La Fondation des maladies du cœur presse le gouvernement fédéral d’adopter des recommandations pour réduire le sel dans les aliments.
L’objectif étant de réduire la consommation de sodium entre 1200 et 2300 mg par jour d’ici le 1er janvier 2020.
Rappelons-nous que le sel de table est aussi appelé chlorure de sodium. C’est son sodium qui nous est le plus nuisible, car il fait augmenter le risque d’hypertension artérielle, et donc de maladies cardiovasculaires et d’accidents vasculaires cérébraux (AVC).
En trop grande quantité, le sodium peut aussi amener certains problèmes rénaux.
Selon la Fondation des maladies du cœur, on estime que la surconsommation de sel est responsable d’un million de cas d’hypertension artérielle au Canada.
Il est vrai que nous avons besoin d’une certaine quantité de sodium pour demeurer en santé. Le problème, c’est que la grande majorité d’entre nous en consomme trop, soit environ 3500 mg par jour (1 ½ cuillère à thé). Les recommandations étant de moins de 2300 mg par jour (½ à 1 cuillère à thé).
Par ailleurs, nous avons longtemps pensé que le sel consommé en trop était celui que l’on ajoutait à la cuisson et sur la table. Eh bien, il n’en est rien!

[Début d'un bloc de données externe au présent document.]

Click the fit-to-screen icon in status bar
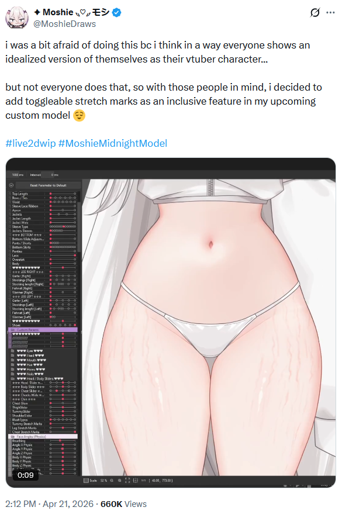pos(127,480)
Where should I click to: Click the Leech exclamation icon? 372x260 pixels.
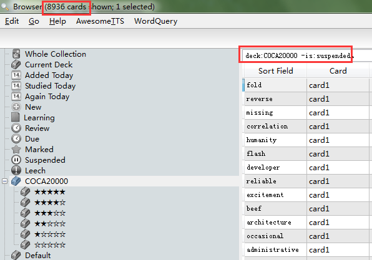point(16,170)
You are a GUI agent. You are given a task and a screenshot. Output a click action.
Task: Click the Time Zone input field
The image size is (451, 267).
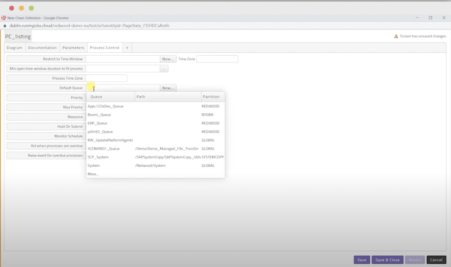point(217,59)
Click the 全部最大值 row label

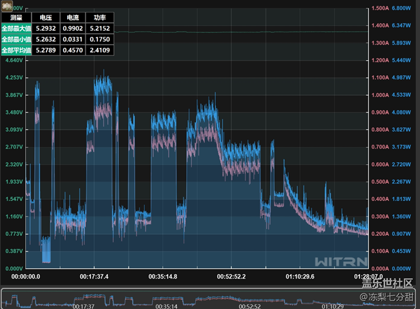(16, 28)
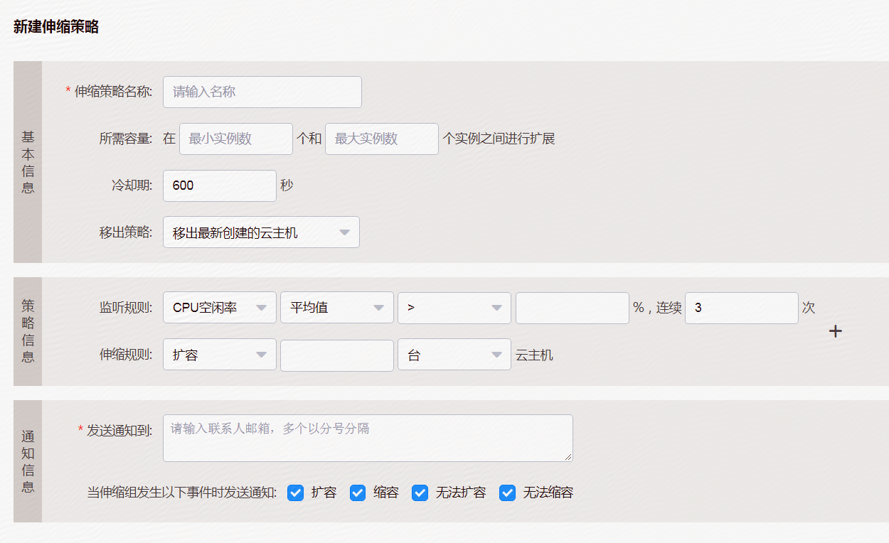The width and height of the screenshot is (889, 543).
Task: Click the host count field before 台
Action: pyautogui.click(x=336, y=354)
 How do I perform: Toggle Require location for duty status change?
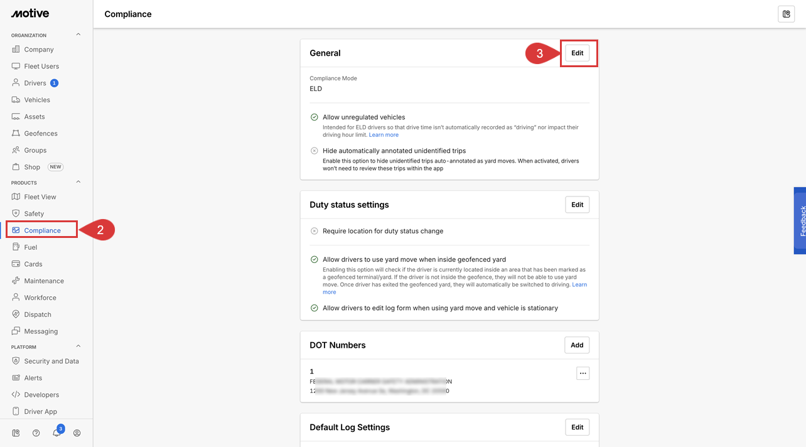point(314,231)
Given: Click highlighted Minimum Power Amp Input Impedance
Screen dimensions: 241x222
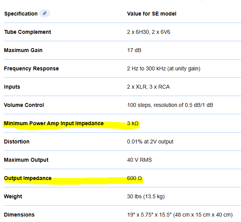Looking at the screenshot, I should [x=54, y=124].
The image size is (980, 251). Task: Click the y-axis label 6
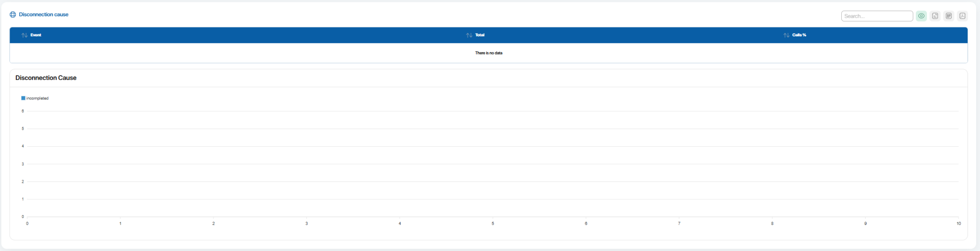22,111
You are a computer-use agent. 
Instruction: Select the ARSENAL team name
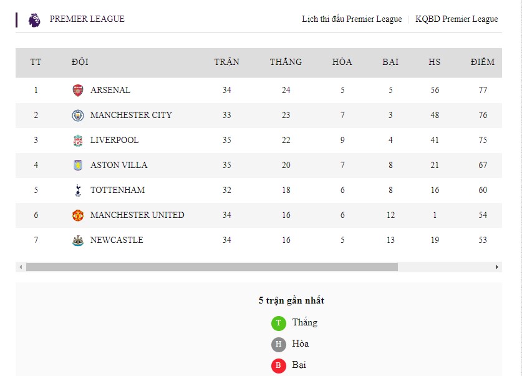click(x=110, y=90)
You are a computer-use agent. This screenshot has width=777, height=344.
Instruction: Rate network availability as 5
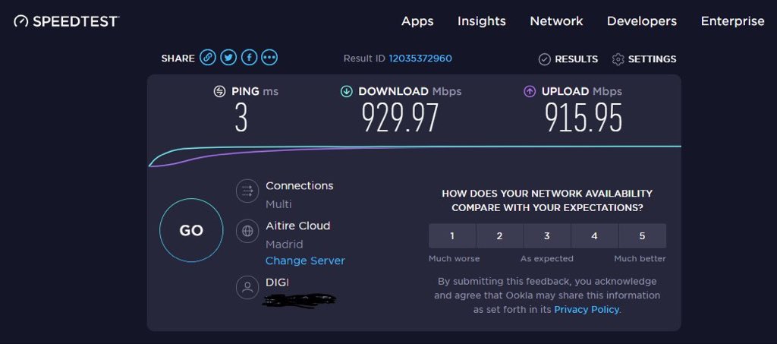[642, 236]
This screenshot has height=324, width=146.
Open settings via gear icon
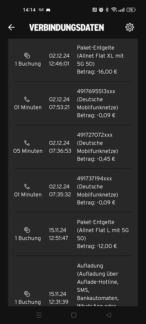coord(130,27)
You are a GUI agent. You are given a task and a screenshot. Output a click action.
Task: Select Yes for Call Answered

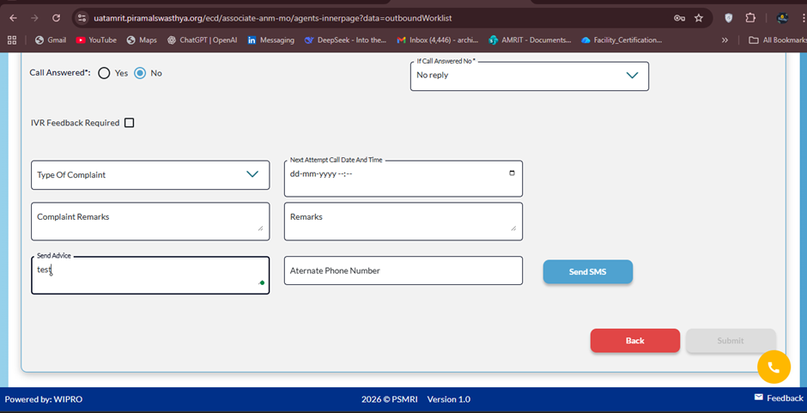(x=105, y=73)
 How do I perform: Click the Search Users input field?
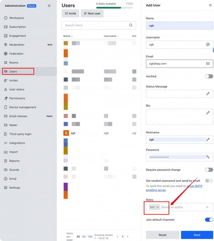pyautogui.click(x=95, y=25)
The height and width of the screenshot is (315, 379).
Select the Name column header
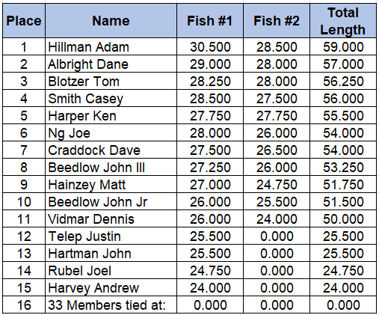click(x=111, y=21)
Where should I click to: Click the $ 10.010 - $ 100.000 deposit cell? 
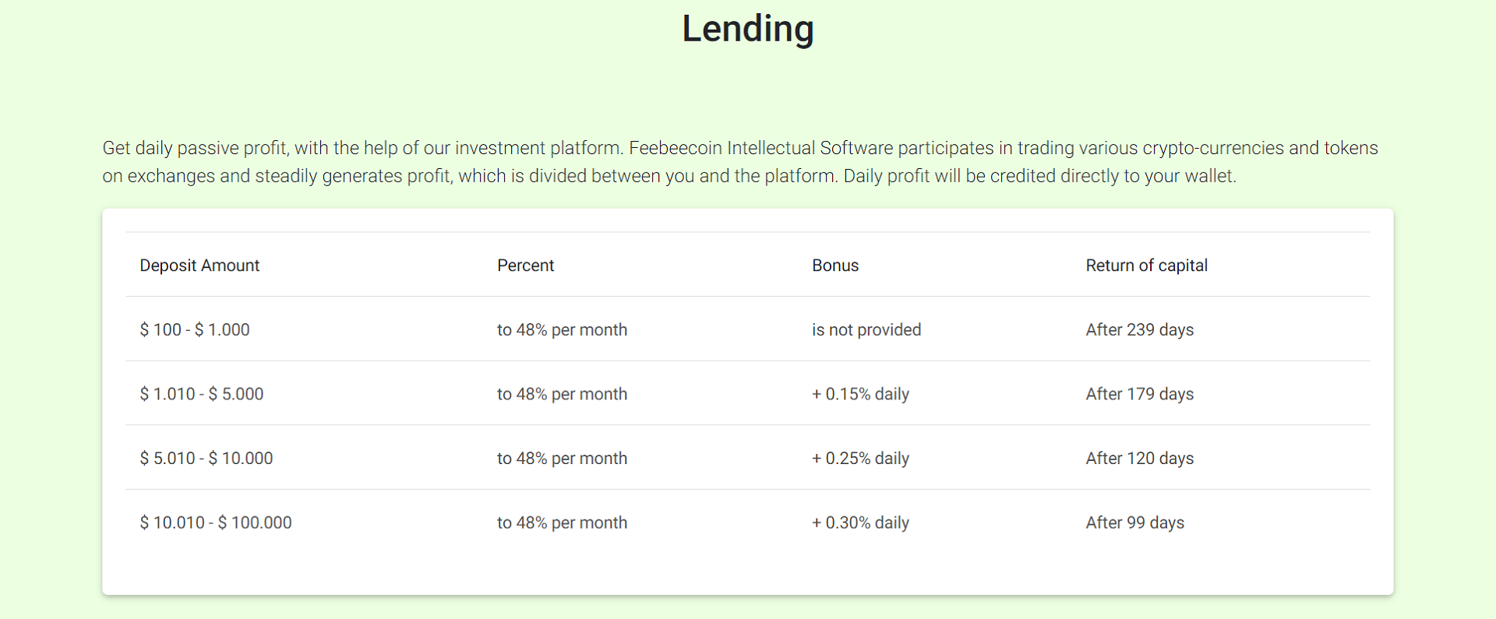[x=216, y=523]
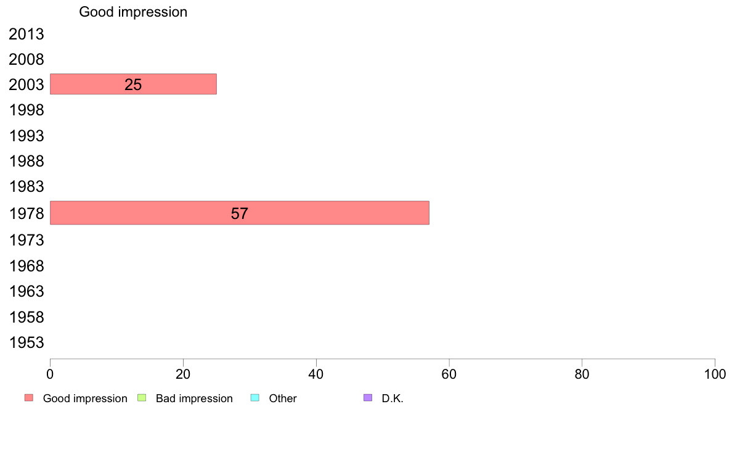This screenshot has height=454, width=732.
Task: Click the 2003 bar labeled 25
Action: [133, 84]
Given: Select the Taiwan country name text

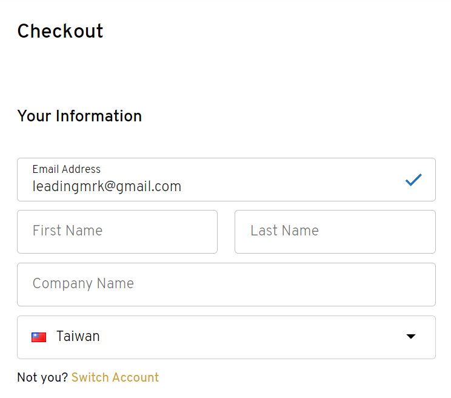Looking at the screenshot, I should point(78,336).
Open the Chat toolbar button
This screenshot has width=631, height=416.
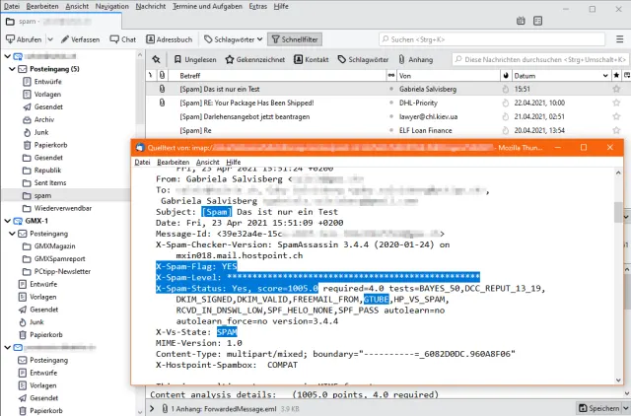pyautogui.click(x=123, y=39)
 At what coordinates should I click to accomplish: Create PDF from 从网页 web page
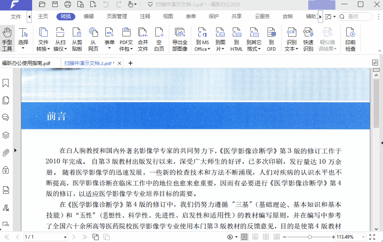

Soixante-dix-sept pour cent du sodium consommé proviennent des aliments commerciaux et transformés. On parle entre autres de mets préparés, de repas de restauration rapide, des soupes en conserve, des cubes de bouillon, des charcuteries, des croustilles, etc.
Quant au sel utilisé, on ne note pas de différence entre le sel de table, le sel de mer ou la fleur de sel.
Alors, tentons de consommer moins d’aliments préparés et de mets de restauration rapide, et remettons-nous à cuisiner à la maison, sans trop ajouter de sel!
Notre cœur et nos artères nous diront : « Merci »!